◆ **Exercise aim**: Looking at the data below, report how many lines contain "will", with no other words.

◆ **Material supplied**:

-- Opening Marker --

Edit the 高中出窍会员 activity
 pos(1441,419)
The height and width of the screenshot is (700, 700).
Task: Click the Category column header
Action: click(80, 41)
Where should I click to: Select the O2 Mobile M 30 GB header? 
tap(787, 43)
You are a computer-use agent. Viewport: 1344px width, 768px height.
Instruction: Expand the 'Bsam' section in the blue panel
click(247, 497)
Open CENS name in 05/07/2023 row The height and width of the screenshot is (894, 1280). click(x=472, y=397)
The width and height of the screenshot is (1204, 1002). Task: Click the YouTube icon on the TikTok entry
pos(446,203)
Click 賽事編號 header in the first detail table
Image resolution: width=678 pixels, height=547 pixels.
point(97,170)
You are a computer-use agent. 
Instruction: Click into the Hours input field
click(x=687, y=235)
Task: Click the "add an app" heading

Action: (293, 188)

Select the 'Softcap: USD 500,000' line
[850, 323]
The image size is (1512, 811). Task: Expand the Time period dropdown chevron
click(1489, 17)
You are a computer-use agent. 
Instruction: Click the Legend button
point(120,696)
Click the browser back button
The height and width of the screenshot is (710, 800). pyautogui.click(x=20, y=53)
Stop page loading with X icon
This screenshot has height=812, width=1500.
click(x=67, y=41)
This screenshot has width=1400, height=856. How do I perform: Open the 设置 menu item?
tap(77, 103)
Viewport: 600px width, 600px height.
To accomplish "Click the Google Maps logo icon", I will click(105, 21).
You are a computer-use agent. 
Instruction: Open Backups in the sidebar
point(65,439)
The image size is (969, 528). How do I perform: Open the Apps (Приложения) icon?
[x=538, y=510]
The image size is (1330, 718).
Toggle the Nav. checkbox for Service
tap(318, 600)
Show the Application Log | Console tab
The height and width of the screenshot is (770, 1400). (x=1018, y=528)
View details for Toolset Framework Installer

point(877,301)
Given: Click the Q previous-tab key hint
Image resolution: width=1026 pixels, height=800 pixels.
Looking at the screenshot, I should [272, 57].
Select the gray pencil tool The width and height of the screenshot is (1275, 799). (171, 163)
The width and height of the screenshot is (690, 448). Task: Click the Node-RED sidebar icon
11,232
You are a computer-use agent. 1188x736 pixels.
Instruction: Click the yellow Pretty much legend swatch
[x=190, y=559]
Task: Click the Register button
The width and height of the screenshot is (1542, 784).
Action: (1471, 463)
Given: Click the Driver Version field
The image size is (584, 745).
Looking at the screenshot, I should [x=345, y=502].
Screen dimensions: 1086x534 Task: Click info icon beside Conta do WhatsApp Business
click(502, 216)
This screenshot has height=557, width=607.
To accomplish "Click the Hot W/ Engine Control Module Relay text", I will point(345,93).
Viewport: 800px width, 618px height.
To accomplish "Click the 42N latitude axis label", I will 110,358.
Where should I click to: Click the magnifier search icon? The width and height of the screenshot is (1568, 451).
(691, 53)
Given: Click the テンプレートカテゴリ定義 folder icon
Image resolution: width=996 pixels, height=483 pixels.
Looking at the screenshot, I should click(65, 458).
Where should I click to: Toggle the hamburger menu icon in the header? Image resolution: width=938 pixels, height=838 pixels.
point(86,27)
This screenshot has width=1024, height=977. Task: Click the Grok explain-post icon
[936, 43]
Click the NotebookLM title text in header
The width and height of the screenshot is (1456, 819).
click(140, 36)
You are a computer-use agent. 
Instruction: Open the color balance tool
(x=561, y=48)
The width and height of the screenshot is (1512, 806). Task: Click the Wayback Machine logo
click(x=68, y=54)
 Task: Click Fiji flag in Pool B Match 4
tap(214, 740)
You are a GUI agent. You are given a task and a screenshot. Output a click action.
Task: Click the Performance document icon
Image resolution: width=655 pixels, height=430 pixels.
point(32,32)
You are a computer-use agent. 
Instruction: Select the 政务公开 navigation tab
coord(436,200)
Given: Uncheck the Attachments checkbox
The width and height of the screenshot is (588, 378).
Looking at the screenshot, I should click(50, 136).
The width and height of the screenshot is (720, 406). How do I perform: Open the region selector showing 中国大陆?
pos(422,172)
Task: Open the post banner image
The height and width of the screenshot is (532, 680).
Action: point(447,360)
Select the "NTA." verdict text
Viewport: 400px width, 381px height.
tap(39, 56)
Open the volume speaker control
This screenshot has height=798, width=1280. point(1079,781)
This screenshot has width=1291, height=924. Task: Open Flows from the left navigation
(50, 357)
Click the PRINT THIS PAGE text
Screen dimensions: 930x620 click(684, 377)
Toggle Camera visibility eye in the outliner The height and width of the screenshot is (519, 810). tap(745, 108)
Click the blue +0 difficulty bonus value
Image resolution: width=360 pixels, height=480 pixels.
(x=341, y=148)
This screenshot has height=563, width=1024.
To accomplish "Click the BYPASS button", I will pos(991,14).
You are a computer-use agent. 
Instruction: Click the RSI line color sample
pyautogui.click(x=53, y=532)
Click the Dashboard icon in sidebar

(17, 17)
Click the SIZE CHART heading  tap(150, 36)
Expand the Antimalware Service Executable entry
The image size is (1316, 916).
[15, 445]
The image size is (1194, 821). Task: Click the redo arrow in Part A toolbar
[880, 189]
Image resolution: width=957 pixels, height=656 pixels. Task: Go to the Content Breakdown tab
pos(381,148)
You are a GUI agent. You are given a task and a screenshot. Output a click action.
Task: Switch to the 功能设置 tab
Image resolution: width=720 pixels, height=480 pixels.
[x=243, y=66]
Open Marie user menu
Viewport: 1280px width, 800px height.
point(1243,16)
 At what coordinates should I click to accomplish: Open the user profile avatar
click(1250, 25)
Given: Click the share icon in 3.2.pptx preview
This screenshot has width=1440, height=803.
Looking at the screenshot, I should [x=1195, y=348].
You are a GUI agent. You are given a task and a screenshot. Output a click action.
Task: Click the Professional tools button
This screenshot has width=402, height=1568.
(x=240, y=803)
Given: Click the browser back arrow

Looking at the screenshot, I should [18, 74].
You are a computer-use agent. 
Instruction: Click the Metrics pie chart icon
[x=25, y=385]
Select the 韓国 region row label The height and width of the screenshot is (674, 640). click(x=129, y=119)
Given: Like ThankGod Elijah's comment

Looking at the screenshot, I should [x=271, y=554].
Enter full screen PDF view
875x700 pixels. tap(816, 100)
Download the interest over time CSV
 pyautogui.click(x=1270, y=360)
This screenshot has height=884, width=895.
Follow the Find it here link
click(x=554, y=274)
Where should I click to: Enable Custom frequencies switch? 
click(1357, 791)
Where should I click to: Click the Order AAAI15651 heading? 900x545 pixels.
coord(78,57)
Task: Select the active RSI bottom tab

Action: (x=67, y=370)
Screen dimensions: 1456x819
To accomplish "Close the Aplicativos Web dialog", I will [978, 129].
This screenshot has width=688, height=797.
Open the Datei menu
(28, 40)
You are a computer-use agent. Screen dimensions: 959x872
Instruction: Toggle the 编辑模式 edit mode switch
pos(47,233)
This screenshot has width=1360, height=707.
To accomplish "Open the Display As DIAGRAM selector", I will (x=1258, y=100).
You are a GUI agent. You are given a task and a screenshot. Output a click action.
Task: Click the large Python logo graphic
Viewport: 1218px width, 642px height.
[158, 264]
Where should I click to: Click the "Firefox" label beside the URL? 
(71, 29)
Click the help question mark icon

-- Closing Marker --

◆ **Solution for this exercise**: 6